- **WHAT YOU ARE ASKED TO DO**: Work out how many lines of the data below hold the string "computer". Answer with that number alone.

+++++

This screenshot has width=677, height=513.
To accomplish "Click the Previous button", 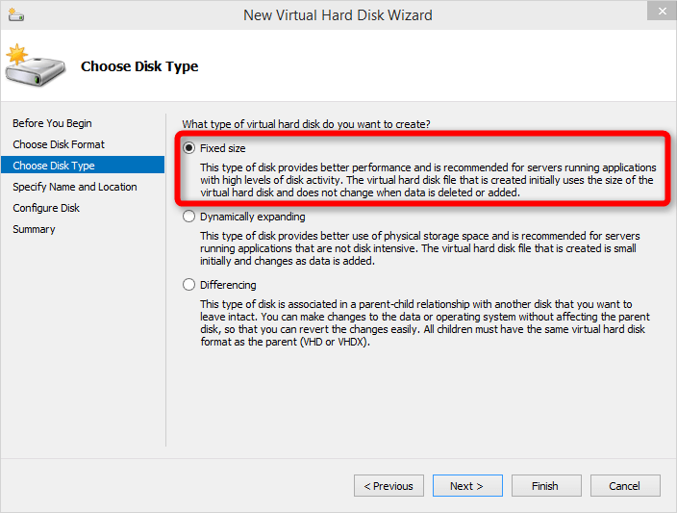I will 389,486.
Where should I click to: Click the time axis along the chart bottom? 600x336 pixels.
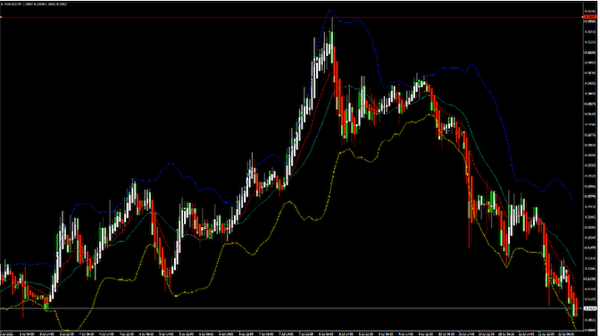291,333

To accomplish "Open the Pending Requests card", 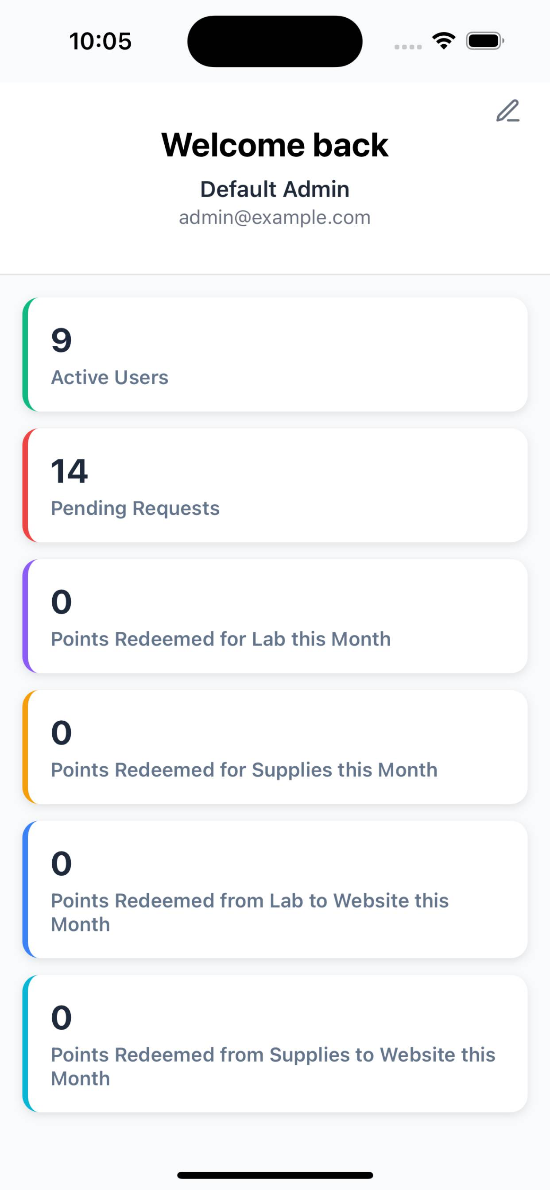I will click(275, 485).
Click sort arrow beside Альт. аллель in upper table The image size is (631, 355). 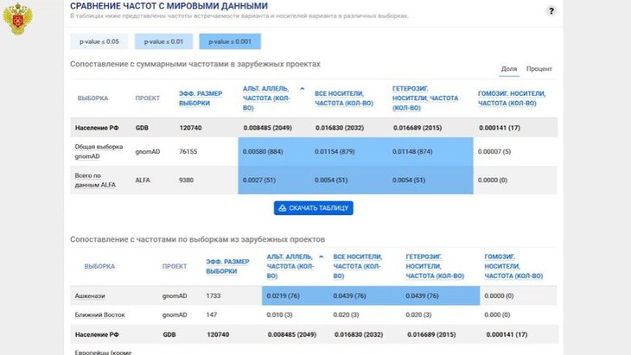pyautogui.click(x=302, y=89)
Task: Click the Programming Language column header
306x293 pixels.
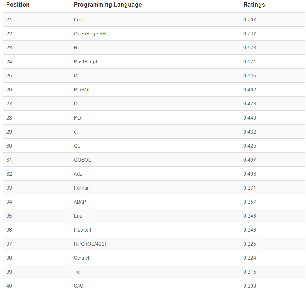Action: (108, 5)
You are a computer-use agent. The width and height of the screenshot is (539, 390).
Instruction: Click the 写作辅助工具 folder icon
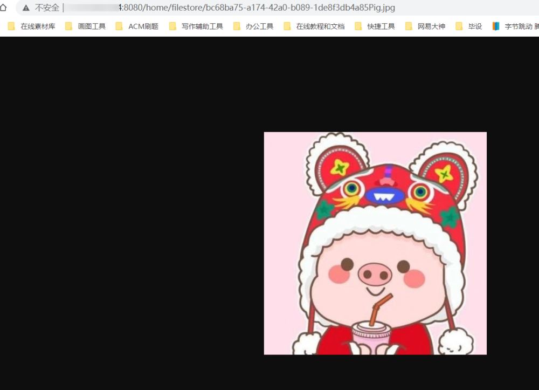(173, 25)
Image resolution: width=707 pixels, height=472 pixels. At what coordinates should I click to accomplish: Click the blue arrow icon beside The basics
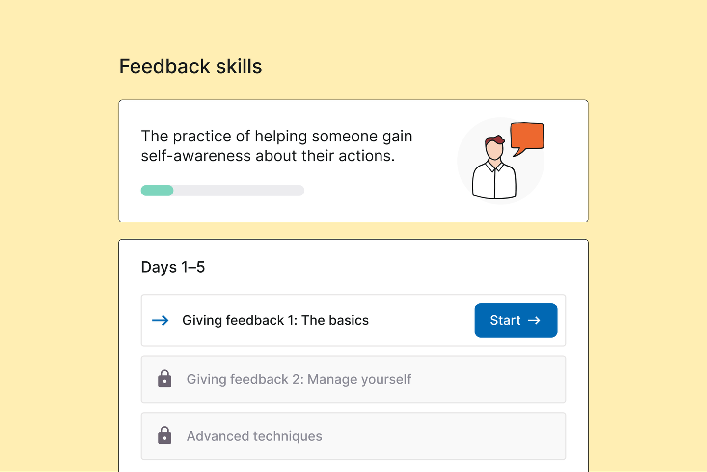click(160, 321)
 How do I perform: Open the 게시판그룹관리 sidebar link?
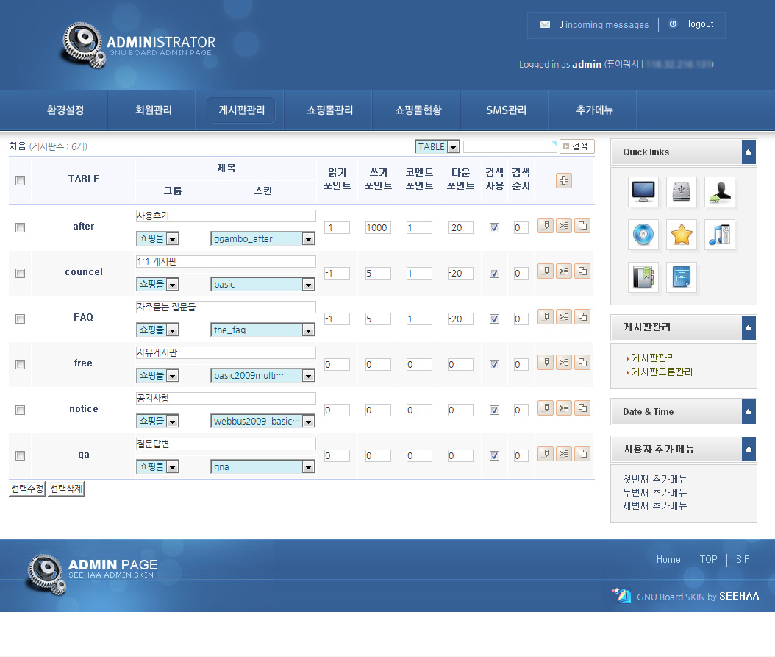(662, 372)
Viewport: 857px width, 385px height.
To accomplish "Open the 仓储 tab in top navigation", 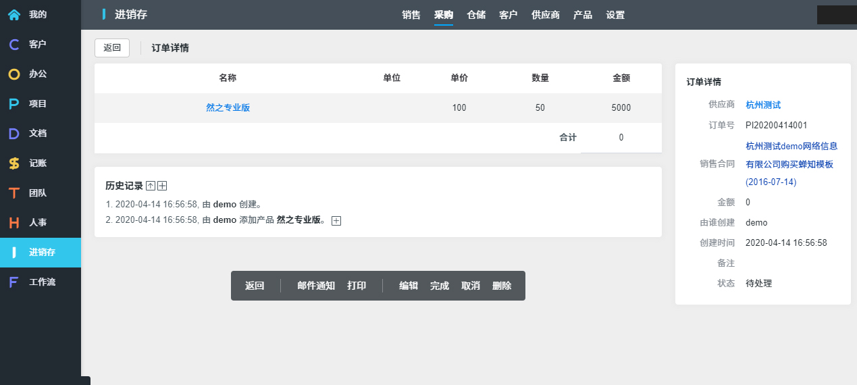I will click(476, 15).
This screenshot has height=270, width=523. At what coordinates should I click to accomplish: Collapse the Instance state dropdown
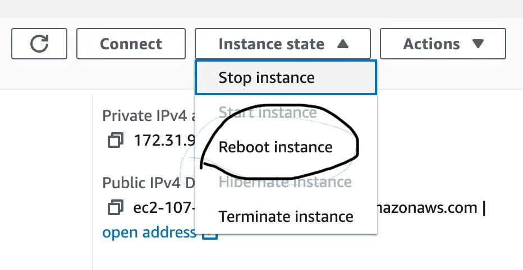[x=282, y=44]
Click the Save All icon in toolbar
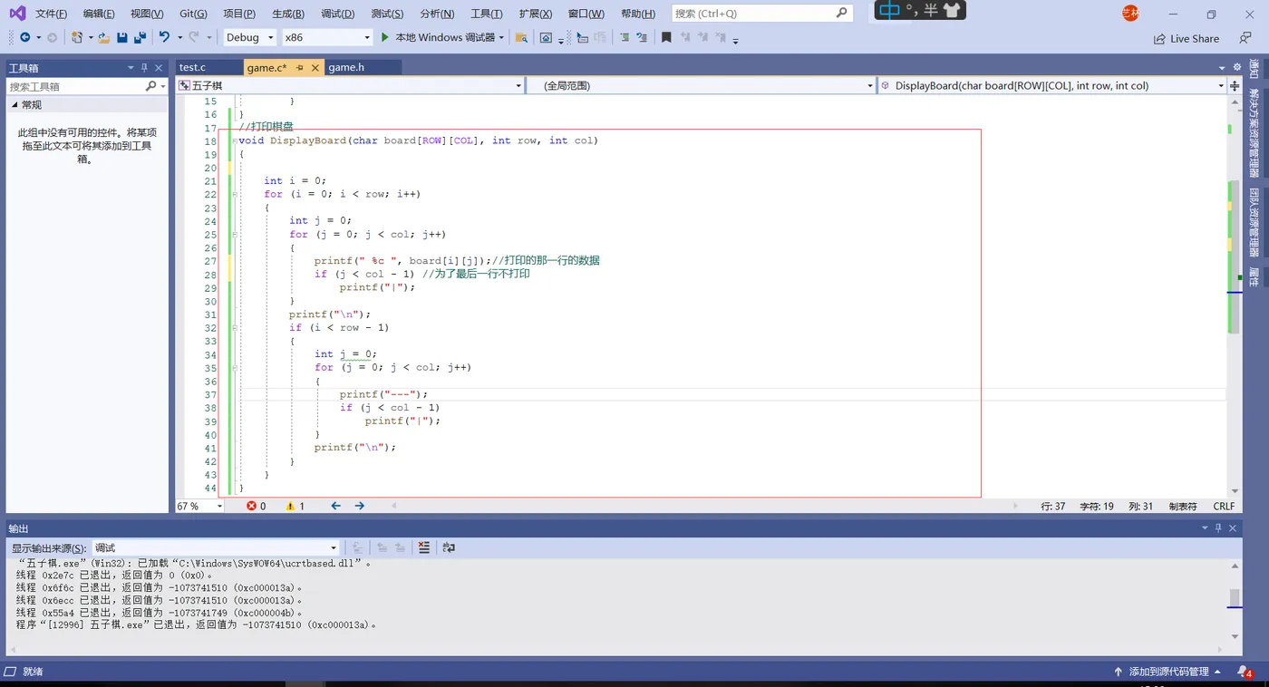Screen dimensions: 1269x687 [140, 38]
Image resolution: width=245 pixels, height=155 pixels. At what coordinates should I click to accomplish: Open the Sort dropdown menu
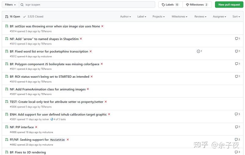coord(236,16)
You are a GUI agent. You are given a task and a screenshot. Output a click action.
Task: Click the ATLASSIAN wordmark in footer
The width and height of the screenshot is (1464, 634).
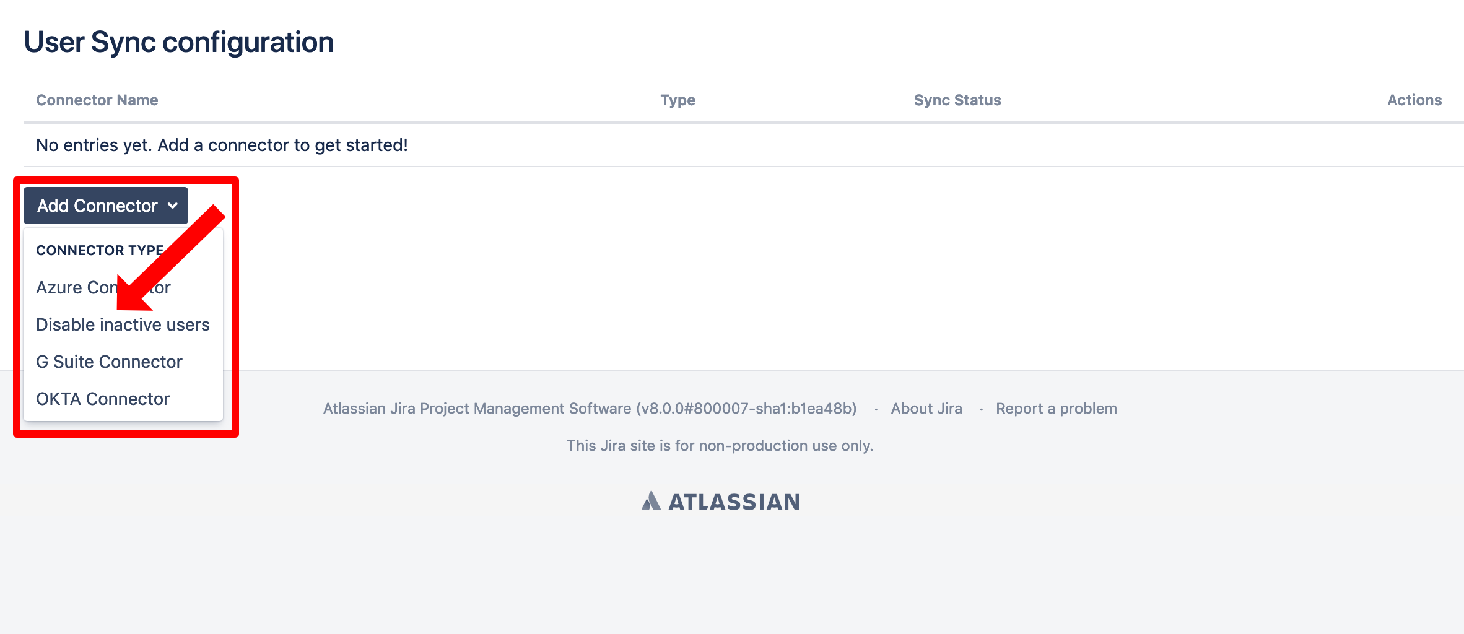click(734, 502)
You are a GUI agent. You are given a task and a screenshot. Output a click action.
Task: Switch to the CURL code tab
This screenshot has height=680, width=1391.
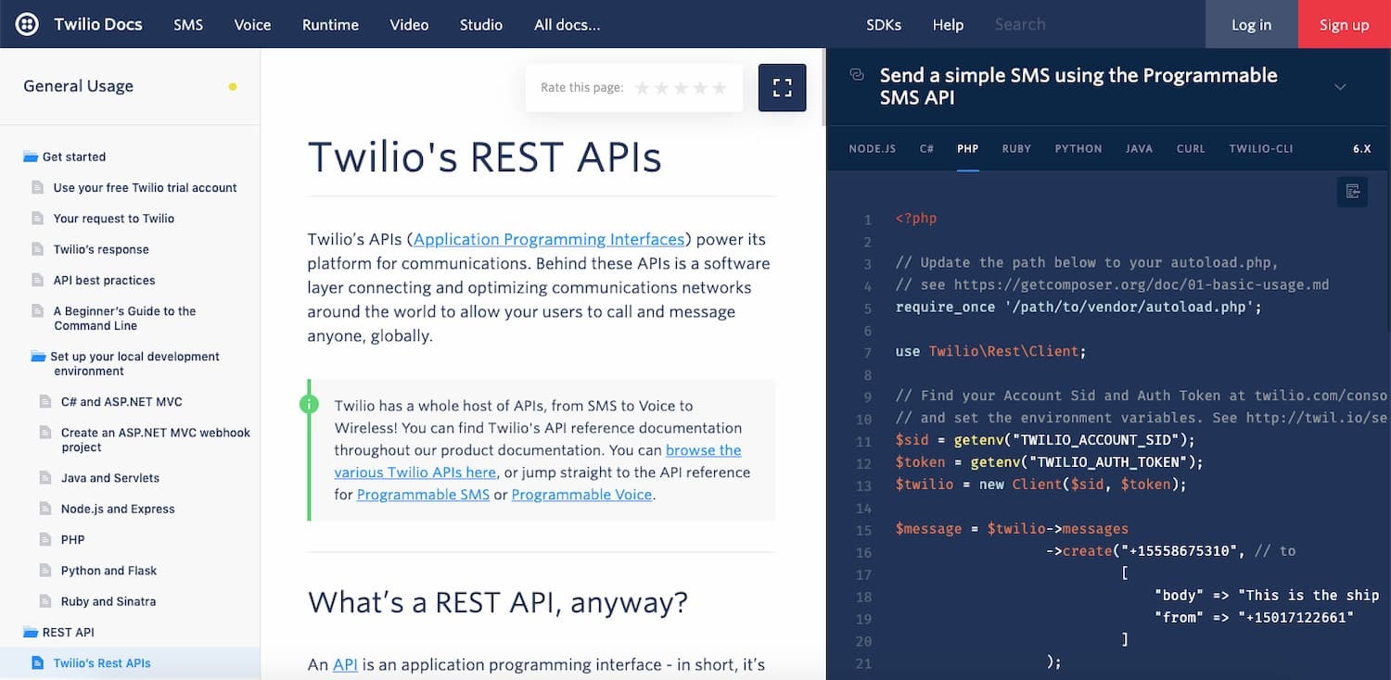click(x=1191, y=148)
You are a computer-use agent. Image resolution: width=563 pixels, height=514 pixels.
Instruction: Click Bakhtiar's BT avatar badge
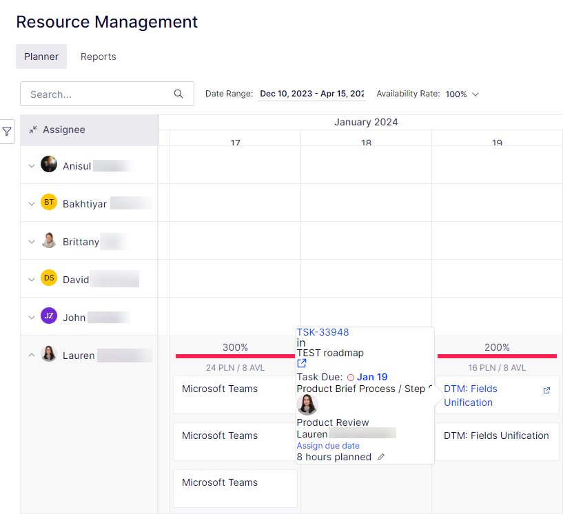pos(49,202)
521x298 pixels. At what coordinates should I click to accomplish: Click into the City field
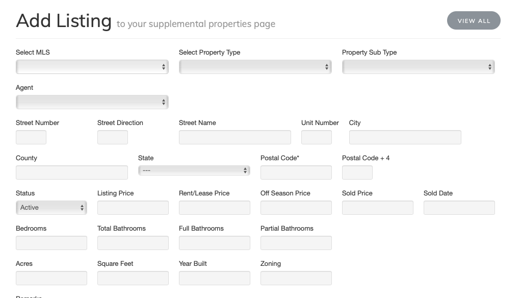pyautogui.click(x=405, y=137)
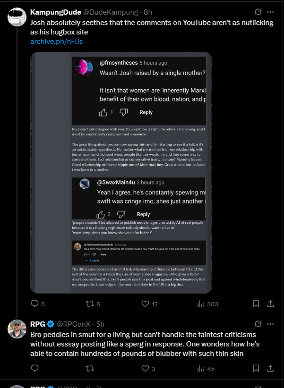Open more options on KampungDude's post
The width and height of the screenshot is (284, 388).
271,12
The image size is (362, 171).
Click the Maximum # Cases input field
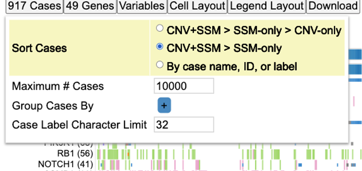point(184,86)
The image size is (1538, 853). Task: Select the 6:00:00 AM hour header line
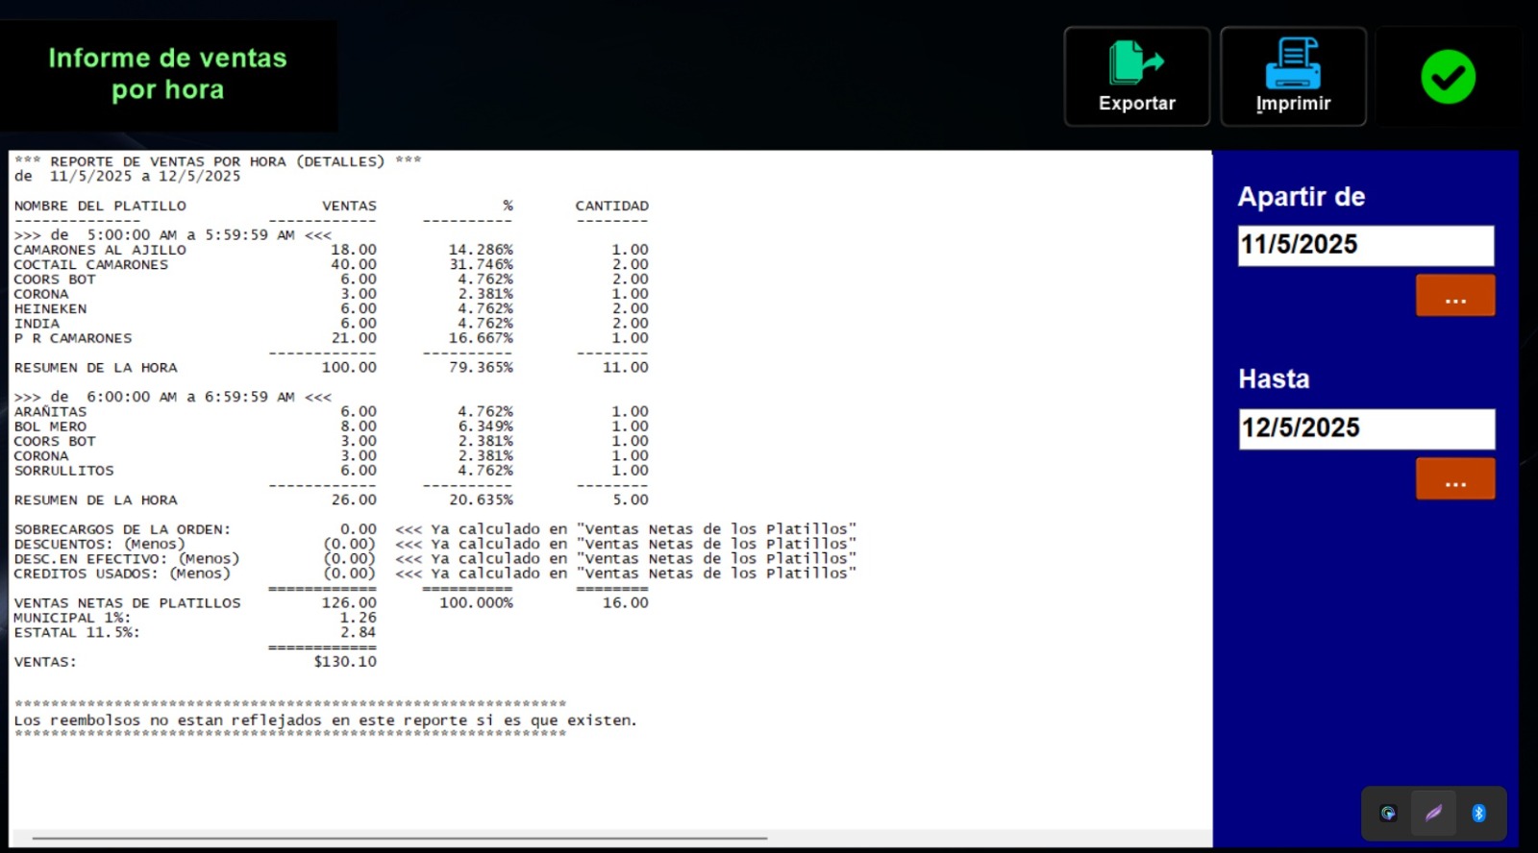(x=173, y=398)
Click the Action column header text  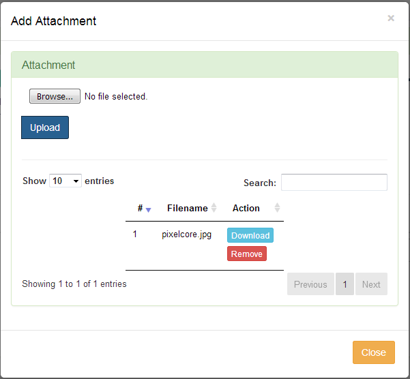[246, 208]
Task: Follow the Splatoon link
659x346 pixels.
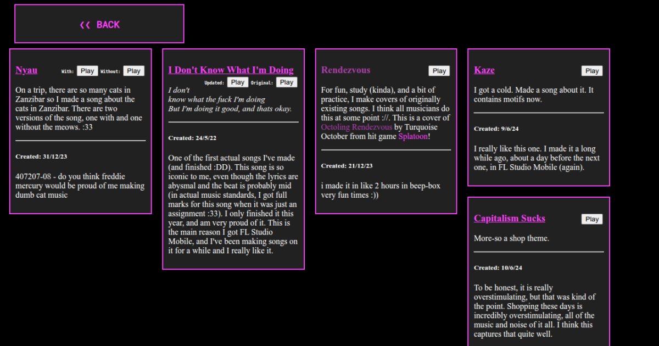Action: [x=413, y=136]
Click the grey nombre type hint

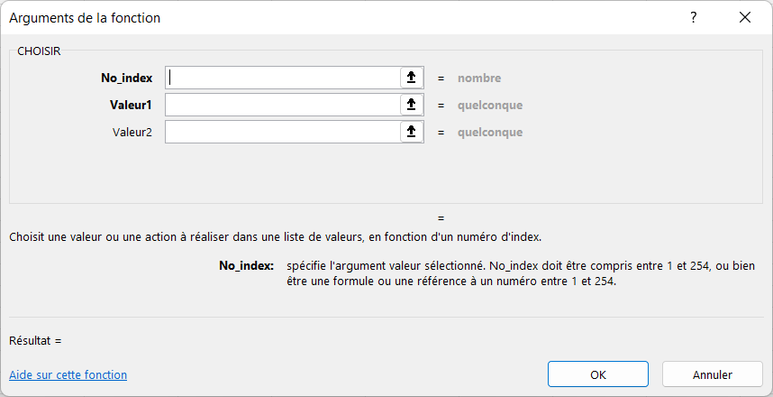click(479, 78)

+++++

- **WRITTEN RESPONSE**: 2